As expected, the relationship between education and prestige appears to be more linear than that between income and prestige.
Next, we fit response variable ‘prestige’ with explanatory variables ‘education’ and ‘income’ separately and find out which variable is the stronger predictor.
\(prestige = b_{0} + b_{1} * education + e\)
Call:
lm(formula = prestige ~ education, data = Prestige)
Residuals:
Min 1Q Median 3Q Max
-26.0397 -6.5228 0.6611 6.7430 18.1636
Coefficients:
Estimate Std. Error t value Pr(>|t|)
(Intercept) -10.732 3.677 -2.919 0.00434 **
education 5.361 0.332 16.148 < 2e-16 ***
---
Signif. codes: 0 '***' 0.001 '**' 0.01 '*' 0.05 '.' 0.1 ' ' 1
Residual standard error: 9.103 on 100 degrees of freedom
Multiple R-squared: 0.7228, Adjusted R-squared: 0.72
F-statistic: 260.8 on 1 and 100 DF, p-value: < 2.2e-16
95% confidence interval of the estimated coefficients
2.5 % 97.5 %
(Intercept) -18.027220 -3.436744
education 4.702223 6.019533
The education variable appears to be highly significant. The \(R^{2}\) suggests that the model explains 72% of the variability of the response variable ‘prestige’.
Test stat Pr(>|t|)
education 2.596 0.011
Tukey test 2.596 0.009
We observe that there is no linear relationship between the fitted values of ‘prestige’ and the residuals. Also, the Q-Q plot suggests that the residual is normally distributed (approximately).

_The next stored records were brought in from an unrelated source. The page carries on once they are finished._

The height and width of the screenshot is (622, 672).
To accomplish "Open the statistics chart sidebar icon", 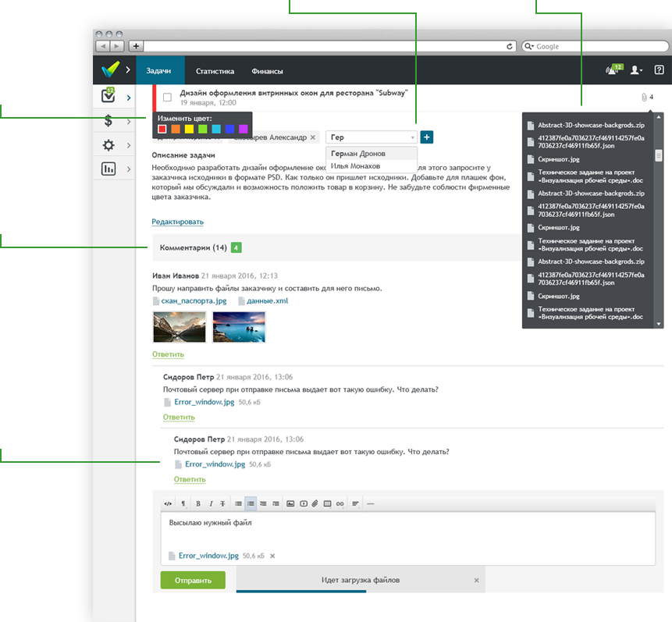I will point(109,169).
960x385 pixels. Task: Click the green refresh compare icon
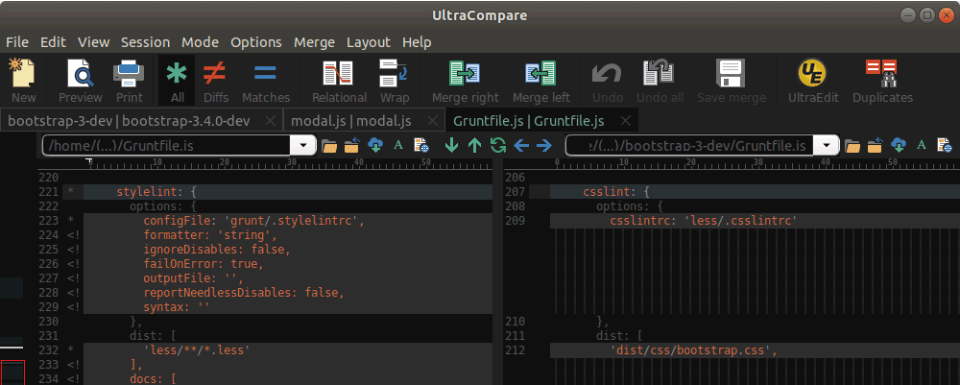[498, 145]
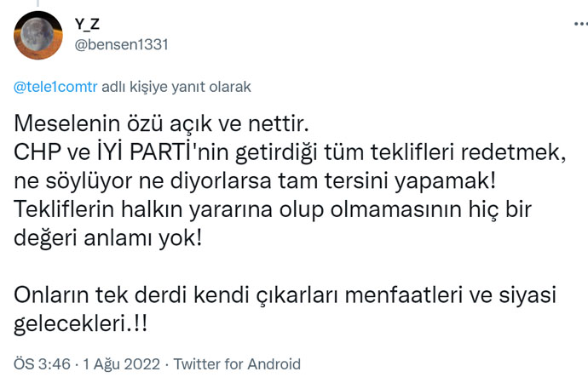Click the ÖS 3:46 timestamp
Screen dimensions: 588x383
[41, 364]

\(prestige = b_{0} + b_{1}*log(income) + e\)
Call:
lm(formula = prestige ~ log(income), data = Prestige)
Residuals:
Min 1Q Median 3Q Max
-19.114 -9.342 -1.218 8.101 30.454
Coefficients:
Estimate Std. Error t value Pr(>|t|)
(Intercept) -139.856 16.954 -8.249 6.6e-13 ***
log(income) 21.556 1.953 11.037 < 2e-16 ***
---
Signif. codes: 0 '***' 0.001 '**' 0.01 '*' 0.05 '.' 0.1 ' ' 1
Residual standard error: 11.61 on 100 degrees of freedom
Multiple R-squared: 0.5492, Adjusted R-squared: 0.5447
F-statistic: 121.8 on 1 and 100 DF, p-value: < 2.2e-16
95% confidence interval of the estimated coefficients
2.5 % 97.5 %
(Intercept) -173.49239 -106.21906
log(income) 17.68139 25.43134
Comparing \(R^{2}\), we can conclude that education is a better predictor of prestige than income.
Test stat Pr(>|t|)
log(income) 2.694 0.008
Tukey test 2.694 0.007
Do we get a better fit if we use both education and income in the model as predictors of prestige?

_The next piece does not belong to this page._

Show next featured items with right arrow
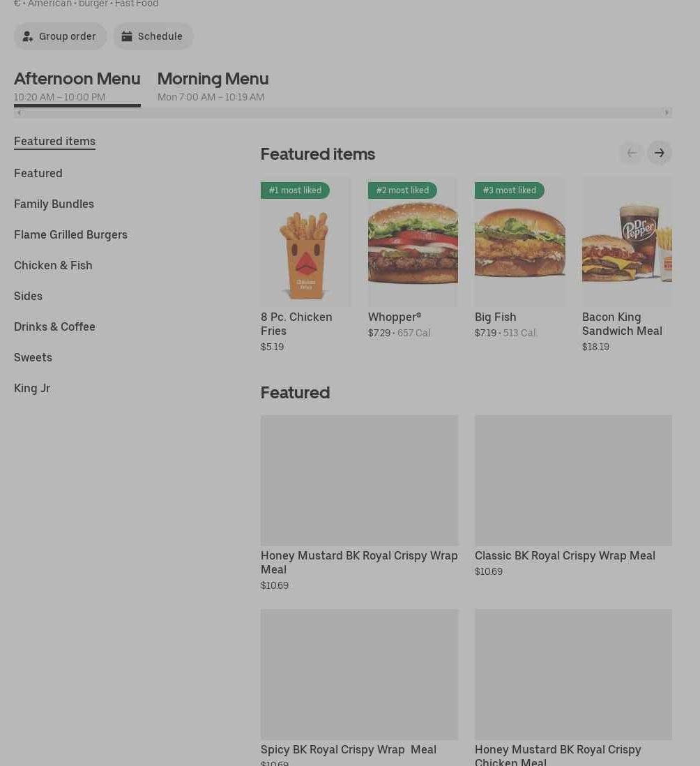Screen dimensions: 700x766 (659, 153)
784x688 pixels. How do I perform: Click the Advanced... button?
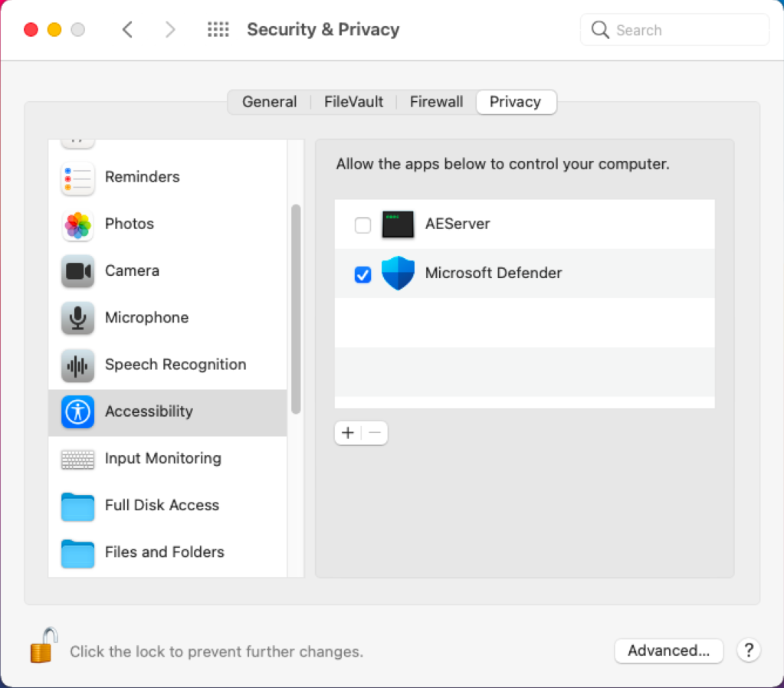[668, 650]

\(prestige = b_{0} + b_{1}*education + b_{2}*log(income) + e\)
Call:
lm(formula = prestige ~ education + log(income), data = Prestige)
Residuals:
Min 1Q Median 3Q Max
-17.0346 -4.5657 -0.1857 4.0577 18.1270
Coefficients:
Estimate Std. Error t value Pr(>|t|)
(Intercept) -95.1940 10.9979 -8.656 9.27e-14 ***
education 4.0020 0.3115 12.846 < 2e-16 ***
log(income) 11.4375 1.4371 7.959 2.94e-12 ***
---
Signif. codes: 0 '***' 0.001 '**' 0.01 '*' 0.05 '.' 0.1 ' ' 1
Residual standard error: 7.145 on 99 degrees of freedom
Multiple R-squared: 0.831, Adjusted R-squared: 0.8275
F-statistic: 243.3 on 2 and 99 DF, p-value: < 2.2e-16
2.5 % 97.5 %
(Intercept) -117.016298 -73.371676
education 3.383824 4.620081
log(income) 8.585936 14.288979
Test stat Pr(>|t|)
education 1.615 0.109
log(income) 0.221 0.825
Tukey test 0.653 0.514
Analysis of Variance Table
Model 1: prestige ~ education
Model 2: prestige ~ education + log(income)

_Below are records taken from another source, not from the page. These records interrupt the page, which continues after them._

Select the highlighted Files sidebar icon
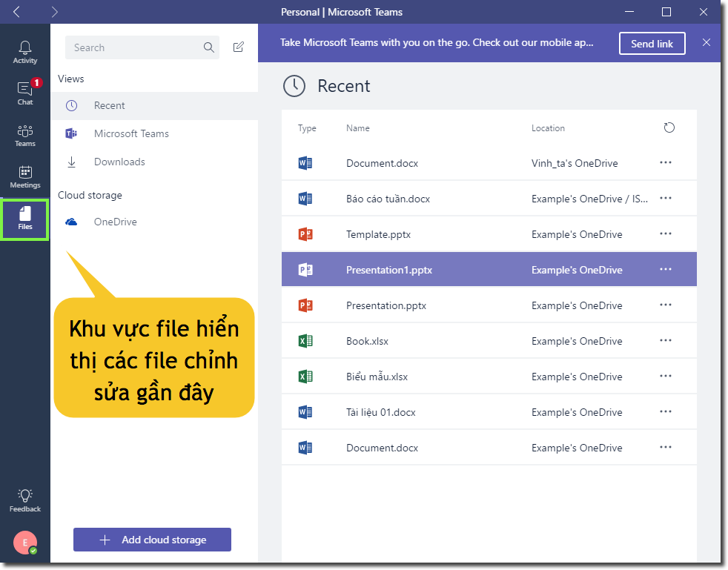Screen dimensions: 728x570 [24, 217]
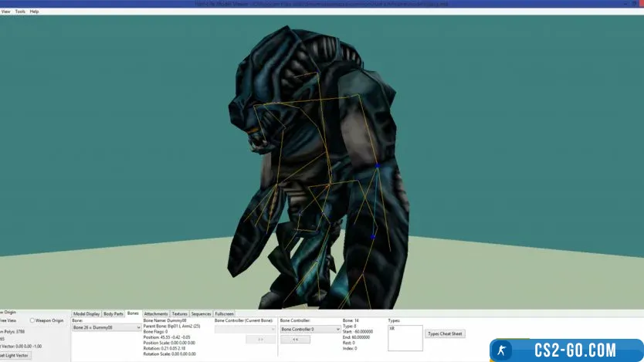
Task: Go to the Attachments tab
Action: tap(156, 314)
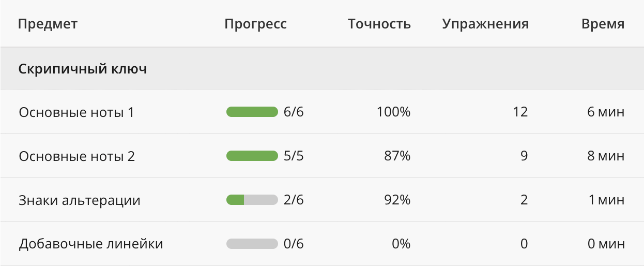Click the Точность column header
This screenshot has width=644, height=266.
(x=379, y=24)

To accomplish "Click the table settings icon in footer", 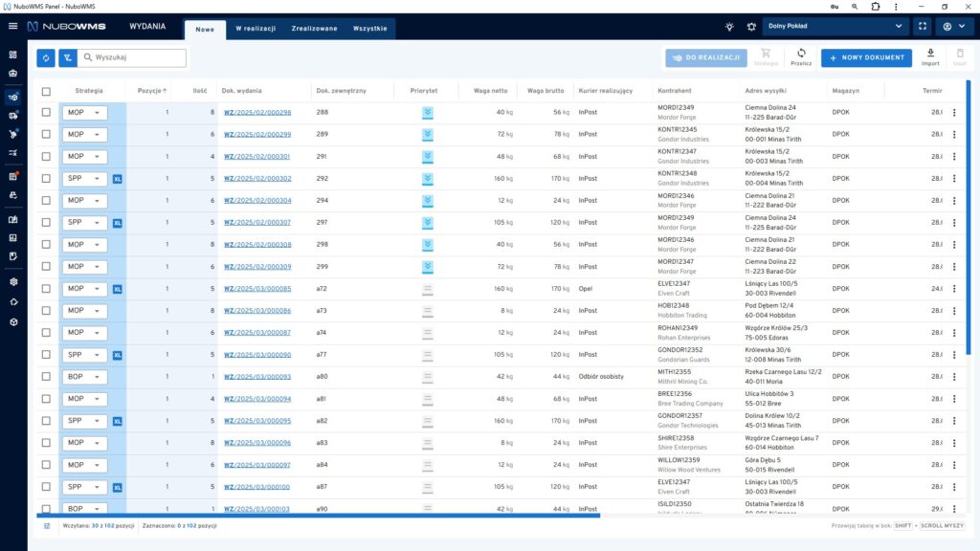I will click(46, 526).

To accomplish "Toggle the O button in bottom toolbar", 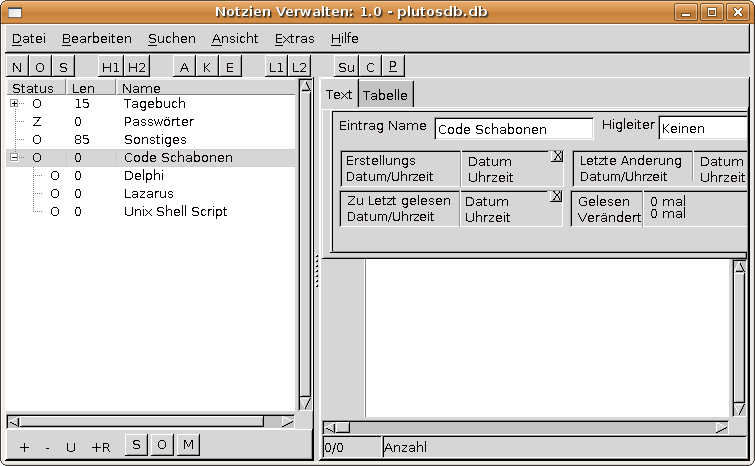I will (x=162, y=445).
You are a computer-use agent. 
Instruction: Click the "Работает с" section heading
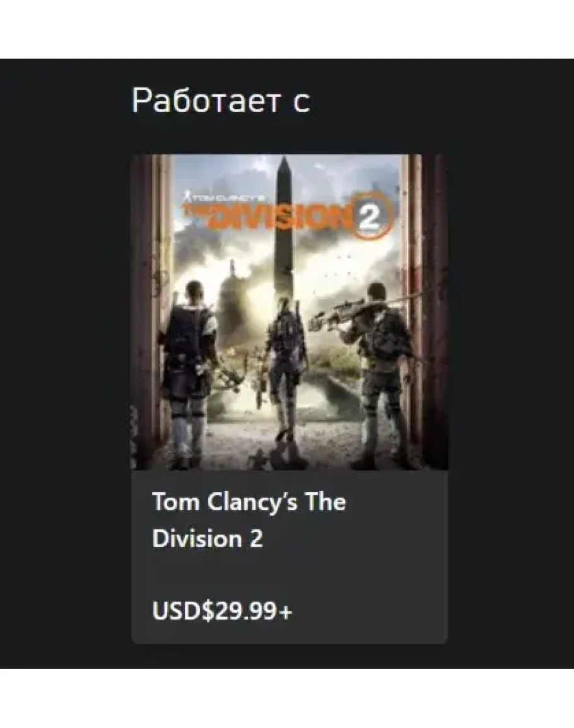221,100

Res.Df RSS Df Sum of Sq F Pr(>F)
1 100 8287.0
2 99 5053.6 1 3233.4 63.341 2.942e-12 ***
---
Signif. codes: 0 '***' 0.001 '**' 0.01 '*' 0.05 '.' 0.1 ' ' 1
In this multivariate model, we find that \(R^{2}\) is further improved. Also, the residual sum of squares is significantly lower than the education and income models. This suggests that combination of education and income is a better predictor of prestige than the bi-variate models.